■ Extracted material
========================================
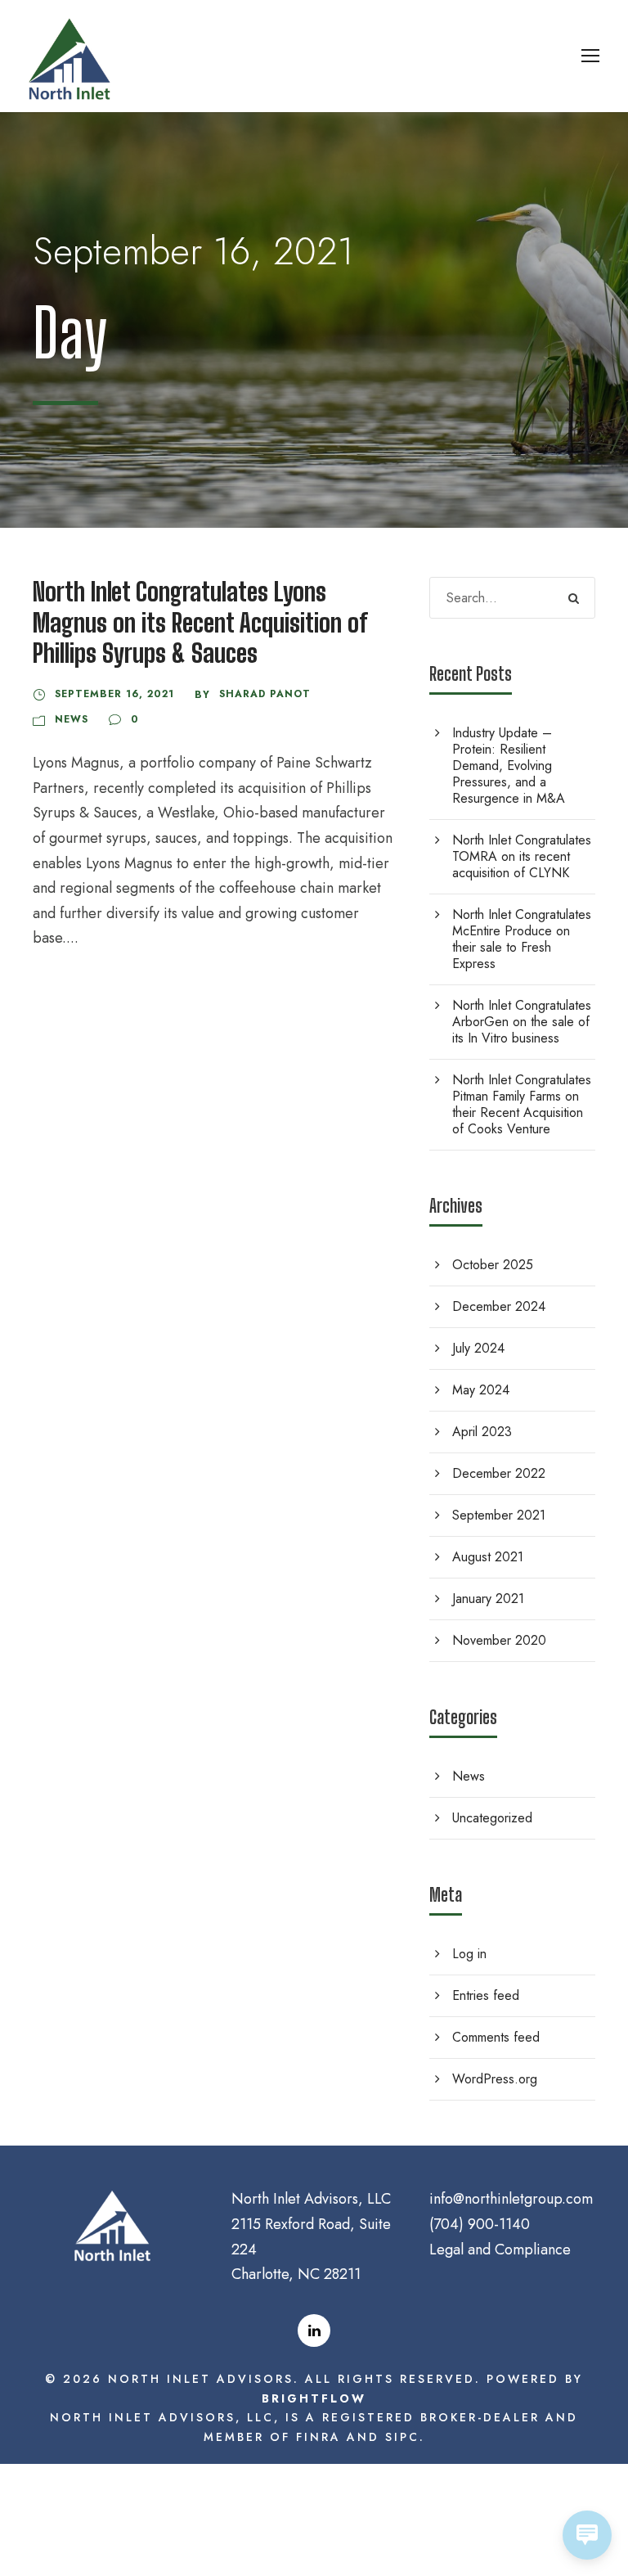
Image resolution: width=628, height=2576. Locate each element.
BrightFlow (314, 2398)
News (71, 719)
========================================
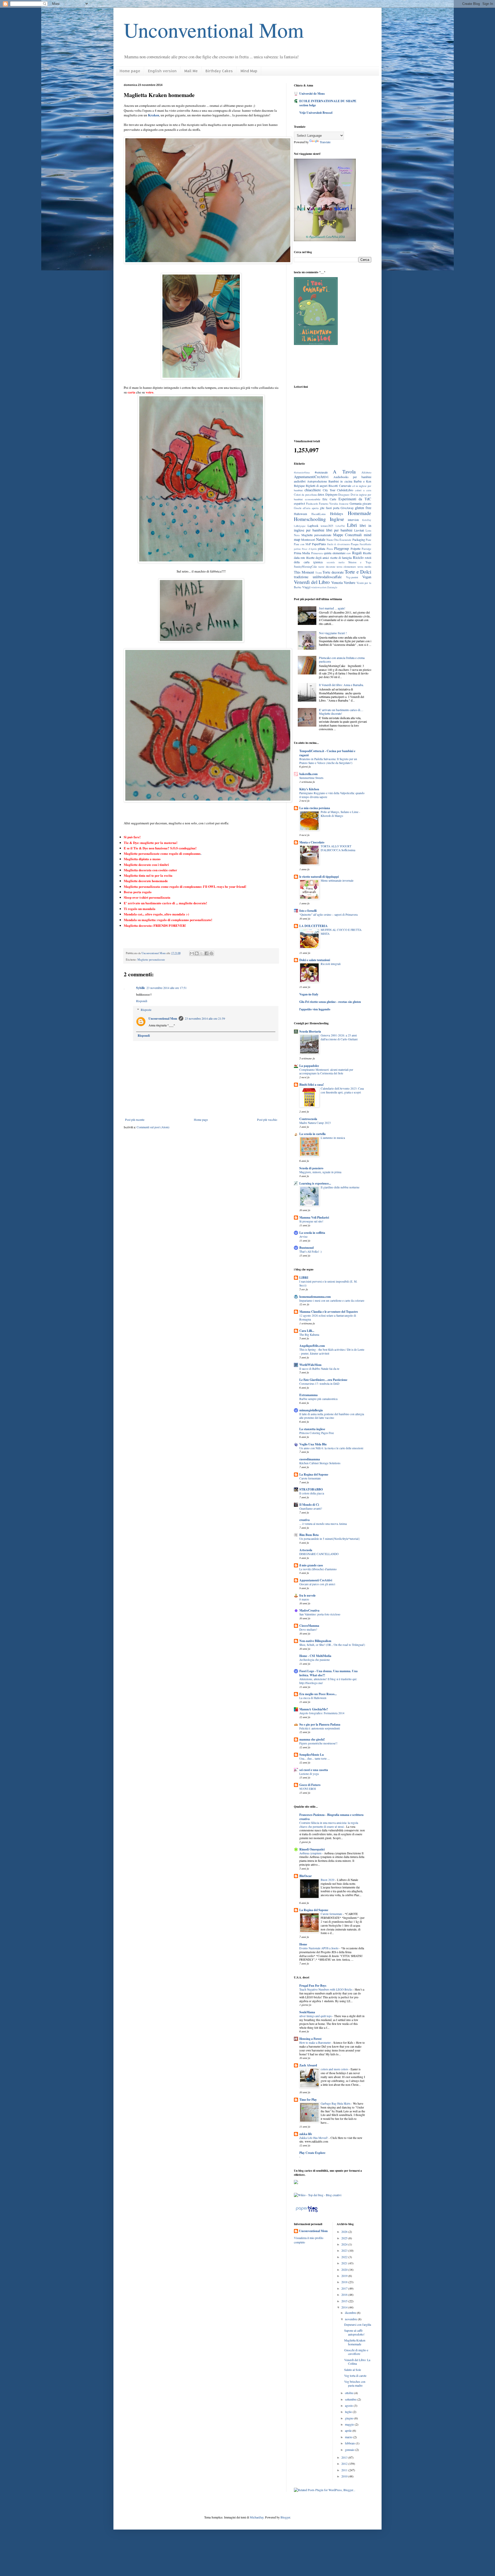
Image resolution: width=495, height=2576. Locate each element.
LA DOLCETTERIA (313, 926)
========================================
■ Problem to solve
Only lines holding the word "width" are wanted, so copy each of them from the records above.

■ Solved problem
Image resolution: width=628, height=2576. Locate each element.
Image resolution: width=495, height=2576. Locate each element.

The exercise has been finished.